[Stored data entries]
----------
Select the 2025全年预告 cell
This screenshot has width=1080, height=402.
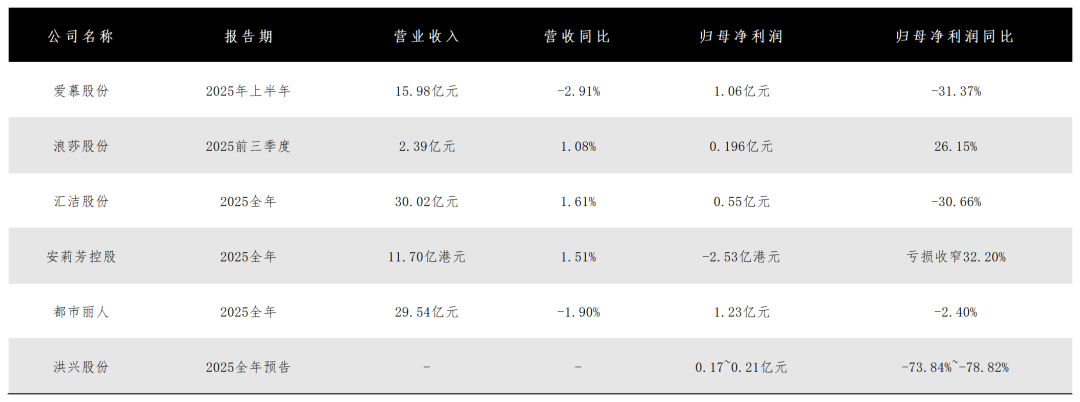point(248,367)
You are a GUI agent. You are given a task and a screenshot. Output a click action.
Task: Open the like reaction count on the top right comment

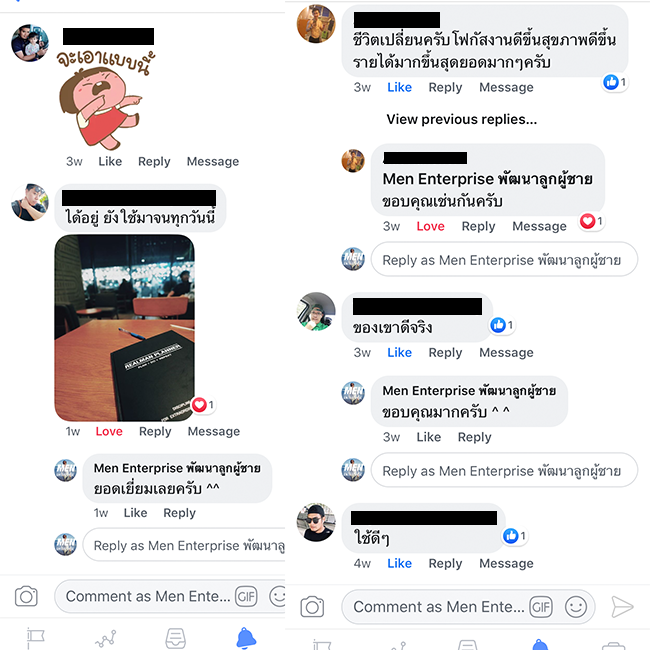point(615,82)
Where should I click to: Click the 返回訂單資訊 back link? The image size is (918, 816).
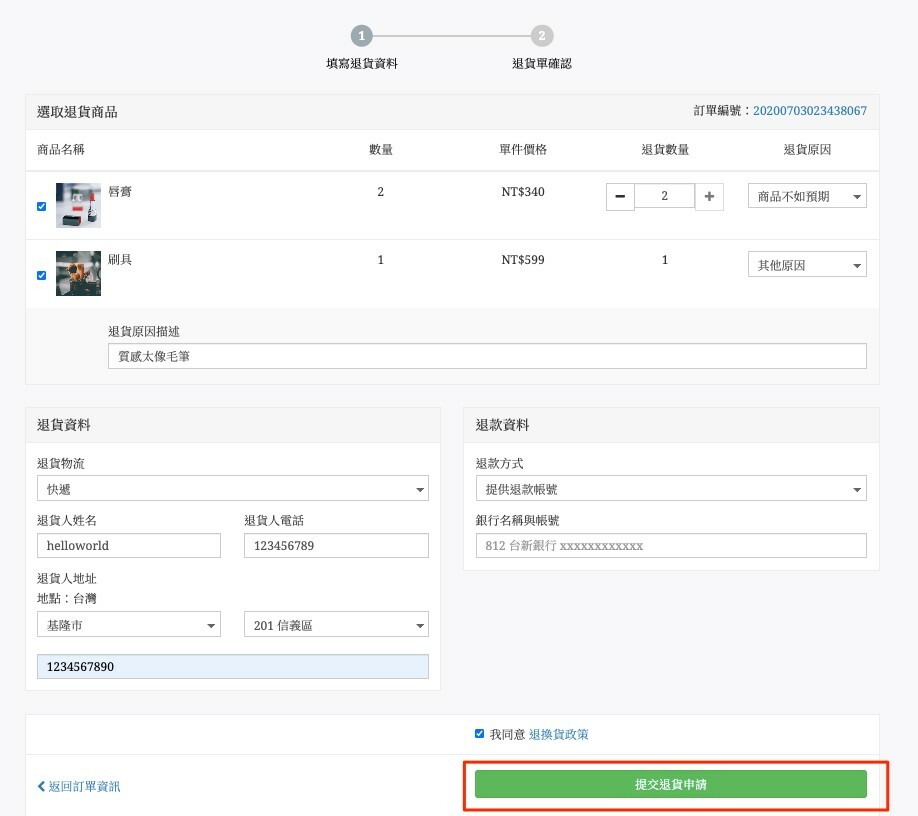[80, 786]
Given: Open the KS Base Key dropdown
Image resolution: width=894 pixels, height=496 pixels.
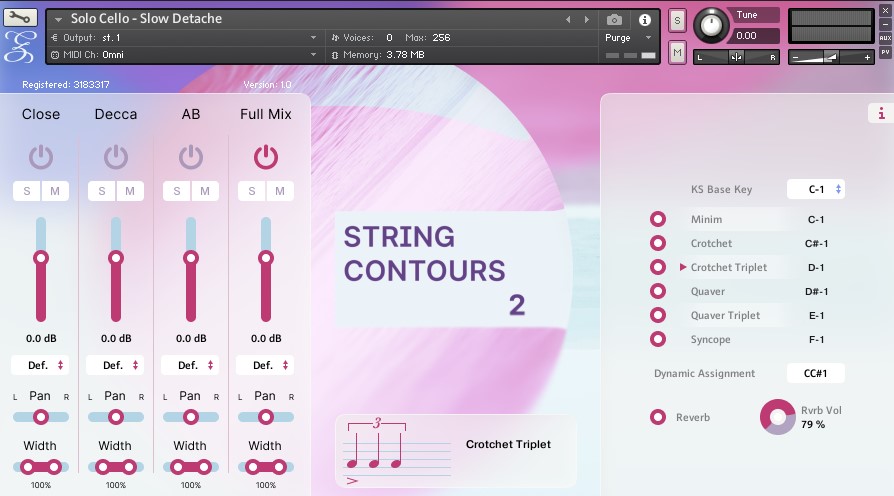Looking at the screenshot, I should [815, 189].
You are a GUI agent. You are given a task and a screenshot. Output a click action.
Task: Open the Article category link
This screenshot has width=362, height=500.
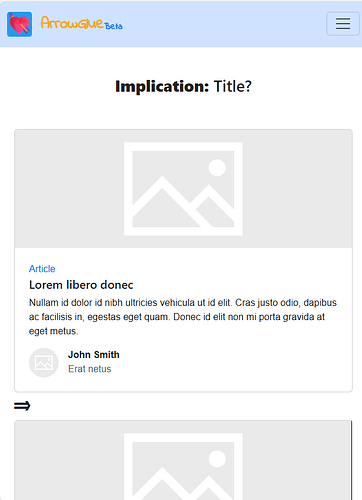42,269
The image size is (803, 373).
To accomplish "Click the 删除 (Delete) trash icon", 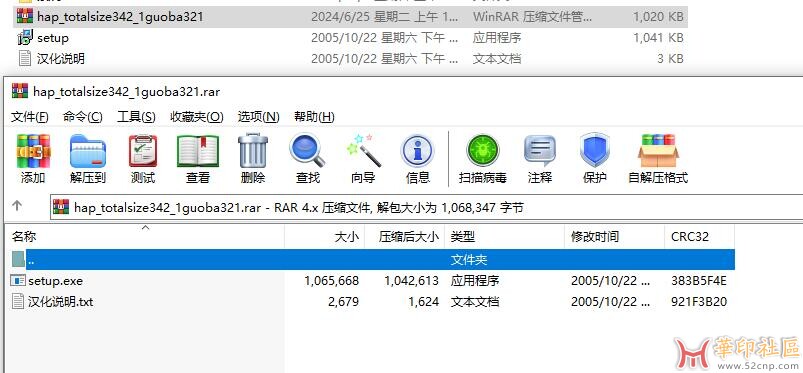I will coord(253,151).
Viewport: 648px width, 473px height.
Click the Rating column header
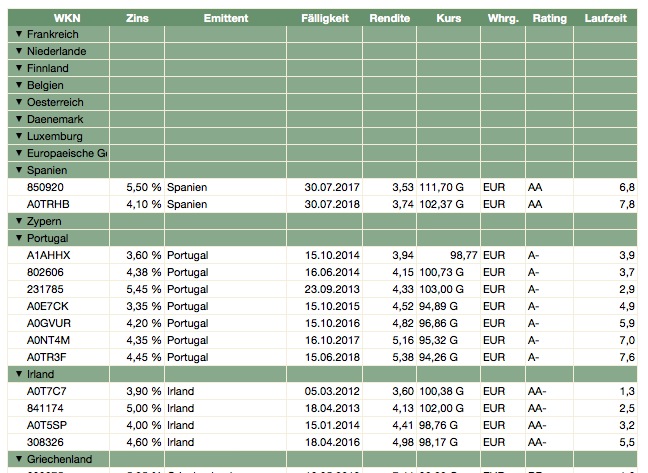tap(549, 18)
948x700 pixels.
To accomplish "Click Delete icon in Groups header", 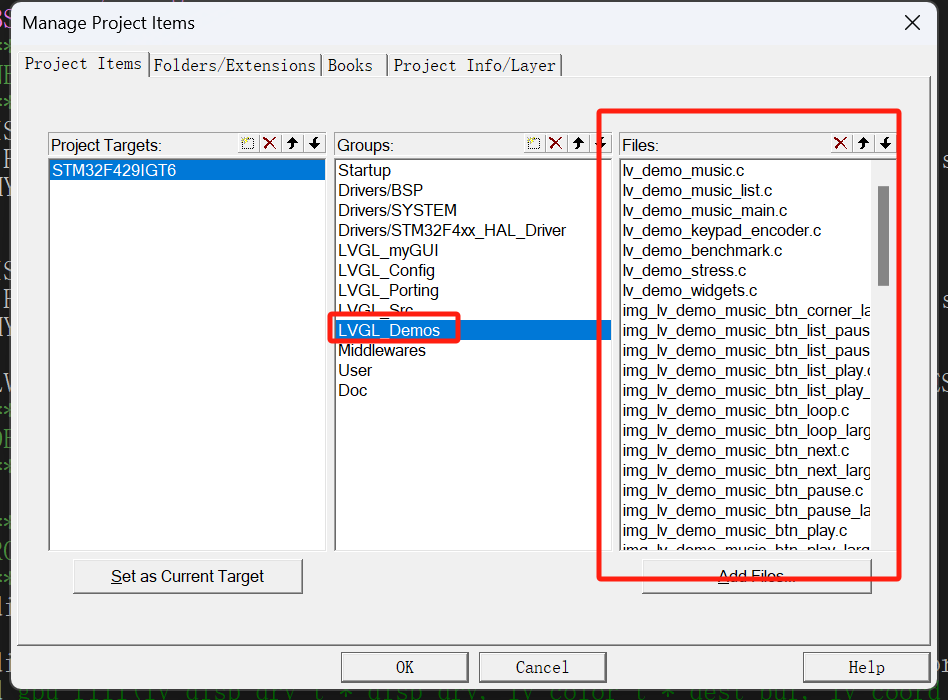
----------
From the line containing "948x700 pixels." through the final line of the records, write out each line exactly, and include no pictures.

- _The answer_:
948x700 pixels.
To accomplish "Click Delete icon in Groups header", 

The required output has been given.